ランチラッシュのメシ処はいつも賑わっていて、わいわいと騒がしい。雪音の声は相変わらず雪に音がついたかのような儚げな声であったし、緑谷は耳につくけれどこの騒がしい食堂でいつも聞き取れるわけじゃない。それでも爆豪の耳に二人の会話は鮮明に聞こえた。


――なんっで……!! あの人とデクが……!!


握りしめすぎて箸がバキッと割れた。けれど頭のいい爆豪はすぐに察した。職場体験の時だと。ヒーロー殺しステイン。緑谷たち三人はステインと遭遇し怪我を負った。
ステインを確保したのも三人を救ったのもエンデヴァーだが、雪音はエンデヴァー事務所でインターンをしている。脳無の確保と消火活動、それが雪音の功績であるが、轟とは間違いなく親戚だと爆豪は察している。怪我をして病院に運ばれた轟の見舞いに行っていてもおかしくなかった。
間違いなくその時だと爆豪の勘は告げていた。その時に緑谷と雪音は面識を持ったのだと。

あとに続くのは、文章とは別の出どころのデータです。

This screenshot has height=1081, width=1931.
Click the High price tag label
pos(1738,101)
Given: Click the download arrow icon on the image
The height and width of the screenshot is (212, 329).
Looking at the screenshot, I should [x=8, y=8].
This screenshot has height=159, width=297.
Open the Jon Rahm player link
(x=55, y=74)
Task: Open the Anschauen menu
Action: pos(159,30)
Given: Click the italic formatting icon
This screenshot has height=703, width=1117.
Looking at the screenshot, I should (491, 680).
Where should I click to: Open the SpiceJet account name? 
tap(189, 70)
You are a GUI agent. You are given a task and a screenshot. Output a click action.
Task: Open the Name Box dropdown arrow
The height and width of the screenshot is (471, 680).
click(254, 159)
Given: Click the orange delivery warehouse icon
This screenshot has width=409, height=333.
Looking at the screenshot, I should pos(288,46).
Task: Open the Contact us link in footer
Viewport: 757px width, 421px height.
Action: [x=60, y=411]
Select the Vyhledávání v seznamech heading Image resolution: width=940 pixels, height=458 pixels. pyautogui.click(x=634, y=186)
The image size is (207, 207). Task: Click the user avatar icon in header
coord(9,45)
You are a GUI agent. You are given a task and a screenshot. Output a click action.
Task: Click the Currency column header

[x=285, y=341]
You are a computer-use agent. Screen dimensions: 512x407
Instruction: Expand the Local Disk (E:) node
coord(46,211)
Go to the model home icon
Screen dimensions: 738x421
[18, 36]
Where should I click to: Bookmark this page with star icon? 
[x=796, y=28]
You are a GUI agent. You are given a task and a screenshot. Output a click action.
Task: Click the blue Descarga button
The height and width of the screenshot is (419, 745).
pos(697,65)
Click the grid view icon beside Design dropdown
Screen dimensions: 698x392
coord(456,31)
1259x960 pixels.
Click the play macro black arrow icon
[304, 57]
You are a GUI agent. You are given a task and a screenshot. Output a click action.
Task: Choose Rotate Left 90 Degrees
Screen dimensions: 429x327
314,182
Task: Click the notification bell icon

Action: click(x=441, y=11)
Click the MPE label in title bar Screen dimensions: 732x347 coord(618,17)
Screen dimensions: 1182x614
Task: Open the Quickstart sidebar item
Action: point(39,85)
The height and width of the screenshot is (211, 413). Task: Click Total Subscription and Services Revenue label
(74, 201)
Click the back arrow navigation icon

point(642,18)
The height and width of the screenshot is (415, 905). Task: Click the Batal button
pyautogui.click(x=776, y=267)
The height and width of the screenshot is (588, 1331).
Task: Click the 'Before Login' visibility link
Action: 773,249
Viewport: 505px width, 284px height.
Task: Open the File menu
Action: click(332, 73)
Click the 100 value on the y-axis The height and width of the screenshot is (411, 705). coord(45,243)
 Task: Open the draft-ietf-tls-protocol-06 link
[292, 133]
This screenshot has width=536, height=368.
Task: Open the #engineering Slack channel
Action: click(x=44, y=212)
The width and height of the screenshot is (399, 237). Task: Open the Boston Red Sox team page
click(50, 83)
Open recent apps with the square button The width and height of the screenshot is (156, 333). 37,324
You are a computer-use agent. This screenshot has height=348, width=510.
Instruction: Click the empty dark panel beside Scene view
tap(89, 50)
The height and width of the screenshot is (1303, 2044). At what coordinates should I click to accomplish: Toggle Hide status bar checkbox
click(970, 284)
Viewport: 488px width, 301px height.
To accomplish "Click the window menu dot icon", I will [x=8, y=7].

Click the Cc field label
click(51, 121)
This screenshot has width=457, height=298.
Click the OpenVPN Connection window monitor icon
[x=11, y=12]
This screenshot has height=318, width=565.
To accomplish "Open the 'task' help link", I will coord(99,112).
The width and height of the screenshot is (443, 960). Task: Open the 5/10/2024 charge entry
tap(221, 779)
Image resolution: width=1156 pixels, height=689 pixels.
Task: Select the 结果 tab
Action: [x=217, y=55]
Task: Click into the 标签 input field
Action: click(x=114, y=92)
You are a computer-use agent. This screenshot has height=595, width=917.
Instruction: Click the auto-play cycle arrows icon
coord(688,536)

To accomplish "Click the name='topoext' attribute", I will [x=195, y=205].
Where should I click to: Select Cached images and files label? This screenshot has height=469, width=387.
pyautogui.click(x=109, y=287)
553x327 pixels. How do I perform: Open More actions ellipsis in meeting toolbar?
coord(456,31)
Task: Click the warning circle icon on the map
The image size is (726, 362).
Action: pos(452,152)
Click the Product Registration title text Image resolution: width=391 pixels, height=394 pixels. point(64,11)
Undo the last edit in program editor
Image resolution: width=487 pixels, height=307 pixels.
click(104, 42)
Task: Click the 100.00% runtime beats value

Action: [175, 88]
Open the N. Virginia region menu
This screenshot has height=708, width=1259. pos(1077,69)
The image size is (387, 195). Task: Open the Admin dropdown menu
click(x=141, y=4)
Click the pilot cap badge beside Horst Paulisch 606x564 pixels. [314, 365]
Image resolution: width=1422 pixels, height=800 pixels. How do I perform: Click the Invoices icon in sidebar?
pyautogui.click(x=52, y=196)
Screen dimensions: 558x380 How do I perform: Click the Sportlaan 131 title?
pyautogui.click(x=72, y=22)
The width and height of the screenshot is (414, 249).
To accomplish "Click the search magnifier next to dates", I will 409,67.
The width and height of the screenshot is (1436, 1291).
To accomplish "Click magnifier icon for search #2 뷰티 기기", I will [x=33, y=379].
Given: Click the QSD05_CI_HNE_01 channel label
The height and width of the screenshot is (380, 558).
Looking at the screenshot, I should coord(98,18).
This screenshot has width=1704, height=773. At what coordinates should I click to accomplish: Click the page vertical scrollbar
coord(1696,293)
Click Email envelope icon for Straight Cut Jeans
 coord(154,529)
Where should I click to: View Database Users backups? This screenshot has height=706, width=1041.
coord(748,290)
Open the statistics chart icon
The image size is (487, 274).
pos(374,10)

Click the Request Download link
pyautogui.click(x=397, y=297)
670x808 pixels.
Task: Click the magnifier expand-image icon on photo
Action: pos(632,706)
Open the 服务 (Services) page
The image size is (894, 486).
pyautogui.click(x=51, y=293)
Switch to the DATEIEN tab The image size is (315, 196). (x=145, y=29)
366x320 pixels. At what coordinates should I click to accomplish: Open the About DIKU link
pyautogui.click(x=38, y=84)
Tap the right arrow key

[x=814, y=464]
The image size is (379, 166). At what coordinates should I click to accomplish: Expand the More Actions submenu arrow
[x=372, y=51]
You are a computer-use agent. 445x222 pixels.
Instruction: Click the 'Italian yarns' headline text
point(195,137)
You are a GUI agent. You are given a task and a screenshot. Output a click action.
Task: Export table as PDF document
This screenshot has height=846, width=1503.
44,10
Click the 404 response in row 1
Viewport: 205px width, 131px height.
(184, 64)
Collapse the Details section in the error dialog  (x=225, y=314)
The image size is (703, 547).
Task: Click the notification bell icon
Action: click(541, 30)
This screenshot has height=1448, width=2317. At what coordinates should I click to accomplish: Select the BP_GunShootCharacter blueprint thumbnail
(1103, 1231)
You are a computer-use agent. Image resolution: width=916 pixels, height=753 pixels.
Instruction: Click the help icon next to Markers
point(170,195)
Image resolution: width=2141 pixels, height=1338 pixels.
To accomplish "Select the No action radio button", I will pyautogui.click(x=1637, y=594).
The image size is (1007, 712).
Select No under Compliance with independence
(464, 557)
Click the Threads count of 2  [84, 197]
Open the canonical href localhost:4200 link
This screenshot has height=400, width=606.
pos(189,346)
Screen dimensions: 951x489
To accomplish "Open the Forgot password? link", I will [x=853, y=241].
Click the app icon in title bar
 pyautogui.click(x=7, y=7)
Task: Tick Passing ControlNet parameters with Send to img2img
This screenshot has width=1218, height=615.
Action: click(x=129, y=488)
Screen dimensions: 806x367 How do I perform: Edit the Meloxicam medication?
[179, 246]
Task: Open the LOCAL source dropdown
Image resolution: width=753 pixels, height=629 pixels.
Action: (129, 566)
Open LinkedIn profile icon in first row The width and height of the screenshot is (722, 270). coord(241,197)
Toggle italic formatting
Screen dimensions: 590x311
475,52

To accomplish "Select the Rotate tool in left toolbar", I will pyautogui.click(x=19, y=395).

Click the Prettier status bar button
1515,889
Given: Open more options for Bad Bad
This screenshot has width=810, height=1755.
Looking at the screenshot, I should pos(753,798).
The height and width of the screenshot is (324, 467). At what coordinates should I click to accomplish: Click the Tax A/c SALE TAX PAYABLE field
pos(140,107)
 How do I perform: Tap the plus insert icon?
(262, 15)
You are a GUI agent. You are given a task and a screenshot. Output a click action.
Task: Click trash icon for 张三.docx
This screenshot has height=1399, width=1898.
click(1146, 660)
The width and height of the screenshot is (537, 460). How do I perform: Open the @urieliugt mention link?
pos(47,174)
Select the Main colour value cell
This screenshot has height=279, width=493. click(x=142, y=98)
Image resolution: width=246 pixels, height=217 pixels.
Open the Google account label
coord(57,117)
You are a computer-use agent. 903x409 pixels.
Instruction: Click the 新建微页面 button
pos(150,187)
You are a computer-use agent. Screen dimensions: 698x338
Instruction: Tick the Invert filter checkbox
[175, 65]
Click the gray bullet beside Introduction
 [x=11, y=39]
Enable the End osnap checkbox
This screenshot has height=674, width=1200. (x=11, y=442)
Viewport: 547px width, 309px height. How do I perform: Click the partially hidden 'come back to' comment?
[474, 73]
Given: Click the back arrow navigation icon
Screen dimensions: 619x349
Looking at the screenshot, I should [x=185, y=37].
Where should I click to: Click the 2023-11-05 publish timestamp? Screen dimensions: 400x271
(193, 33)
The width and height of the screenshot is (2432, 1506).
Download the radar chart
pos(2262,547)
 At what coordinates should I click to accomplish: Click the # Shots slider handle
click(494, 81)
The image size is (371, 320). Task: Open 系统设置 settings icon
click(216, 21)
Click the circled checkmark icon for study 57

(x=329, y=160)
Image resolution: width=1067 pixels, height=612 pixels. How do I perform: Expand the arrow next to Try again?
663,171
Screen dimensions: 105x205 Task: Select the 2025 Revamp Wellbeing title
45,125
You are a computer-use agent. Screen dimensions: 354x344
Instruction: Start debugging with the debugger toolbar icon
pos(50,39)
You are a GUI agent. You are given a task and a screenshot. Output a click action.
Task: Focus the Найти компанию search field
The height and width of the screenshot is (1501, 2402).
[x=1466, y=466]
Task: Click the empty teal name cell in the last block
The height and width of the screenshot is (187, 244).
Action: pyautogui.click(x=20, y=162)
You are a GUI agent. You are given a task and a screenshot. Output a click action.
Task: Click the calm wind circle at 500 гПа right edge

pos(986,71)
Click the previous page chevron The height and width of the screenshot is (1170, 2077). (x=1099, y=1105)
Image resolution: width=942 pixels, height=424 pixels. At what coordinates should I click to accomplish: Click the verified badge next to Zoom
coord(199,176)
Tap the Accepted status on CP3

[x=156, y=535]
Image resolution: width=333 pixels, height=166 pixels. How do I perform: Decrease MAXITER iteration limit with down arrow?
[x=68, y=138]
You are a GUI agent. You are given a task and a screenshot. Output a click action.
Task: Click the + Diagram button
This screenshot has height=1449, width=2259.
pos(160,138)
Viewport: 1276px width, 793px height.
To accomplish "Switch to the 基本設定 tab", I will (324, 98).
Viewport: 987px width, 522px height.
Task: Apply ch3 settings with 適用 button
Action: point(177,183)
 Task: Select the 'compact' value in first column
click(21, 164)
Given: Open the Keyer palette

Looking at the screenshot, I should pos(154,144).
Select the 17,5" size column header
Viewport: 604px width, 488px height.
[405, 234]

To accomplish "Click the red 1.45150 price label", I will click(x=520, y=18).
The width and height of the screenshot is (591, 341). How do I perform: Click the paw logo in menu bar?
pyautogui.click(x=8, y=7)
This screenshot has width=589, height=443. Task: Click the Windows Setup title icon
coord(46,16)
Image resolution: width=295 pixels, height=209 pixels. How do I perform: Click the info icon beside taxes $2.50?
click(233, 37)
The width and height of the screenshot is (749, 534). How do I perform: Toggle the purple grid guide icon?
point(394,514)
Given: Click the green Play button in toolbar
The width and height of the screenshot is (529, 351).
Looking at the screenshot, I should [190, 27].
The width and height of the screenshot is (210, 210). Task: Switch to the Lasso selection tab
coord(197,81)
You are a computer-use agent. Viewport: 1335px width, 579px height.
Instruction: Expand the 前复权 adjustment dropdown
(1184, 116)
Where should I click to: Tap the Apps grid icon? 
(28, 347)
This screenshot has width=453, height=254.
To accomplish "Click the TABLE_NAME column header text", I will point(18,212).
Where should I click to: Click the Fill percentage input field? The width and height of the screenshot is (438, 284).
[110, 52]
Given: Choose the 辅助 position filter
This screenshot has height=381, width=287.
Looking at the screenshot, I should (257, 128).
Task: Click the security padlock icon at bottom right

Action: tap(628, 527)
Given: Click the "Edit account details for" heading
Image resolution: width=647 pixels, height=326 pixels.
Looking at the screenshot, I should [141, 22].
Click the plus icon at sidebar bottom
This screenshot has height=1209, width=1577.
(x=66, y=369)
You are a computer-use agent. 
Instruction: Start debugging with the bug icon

雪音が取っていた席は、爆豪が取った席とそんなに離れていなかった。
背中越しに声が聞こえてくる。雪の音。溶け込んでくる、なにか。


「氷叢先輩、そうめんなんですね」
「ええ、好きなの」
「やっぱり……冷たいの限定ですか?」
「ええ。温かいものも食べれなくはないけれど、これが一番だわ」
「へー、やっぱり轟くんと似てますね!」
「従姉弟だもの」

クソナードのくせに和やかに話してンじゃねェ、と苛つきながら爆豪は飯を猛スピードでかき込んだ。もうここにいたくなかった。飯がまずくてしょうがなかった。

――氷叢雪音の近くに寄るべからず。
それはこの食堂の暗黙の了解だった。雪音は美しい。けれど、その美しさは人形のような、氷のような、無機質さと儚さがあってのものだ。所謂観賞用の女。
たまにクラスメイトらしきつぶらな男が一緒にいることもあったが、それも滅多にあることではなかった。それなのに、今はどうだ。轟たちも合流して、わりとわいわいと何だかんだ盛り上がっている。自分から発言こそしなかったけれど、雪音は尋ねられるがまま、話しかけられたらきちんと返していた。「焦凍くん」と呼ぶ声が聞こえる。従姉弟だというなら名前で呼ぶのもおかしくないというのに、胸がざわついた。

爆豪は驚異的なスピードで食べ終わると、さっさと食堂を後にした。
視界に入れたくない、聞きたくもない、知りたくもない。

あの日、知らなければ……暗黙の了解を破るのは自分だったという思いを振り払う。


「なぁ、アンタ。ここいいか」

そう言って否など言わせるはずもなく、アンタのつまらない世界を変えたかったなんて。
そんなのはもう、ありもしねェ話だ。

つくづく俺の神経を逆なでするデクも、舐めプばっかの半分野郎も、期末でぶち殺す。


――花を、手の中で無残に散らす。耳に残った雪の音をかき消すように、そのまま爆破した。出て行けと、呪いながら。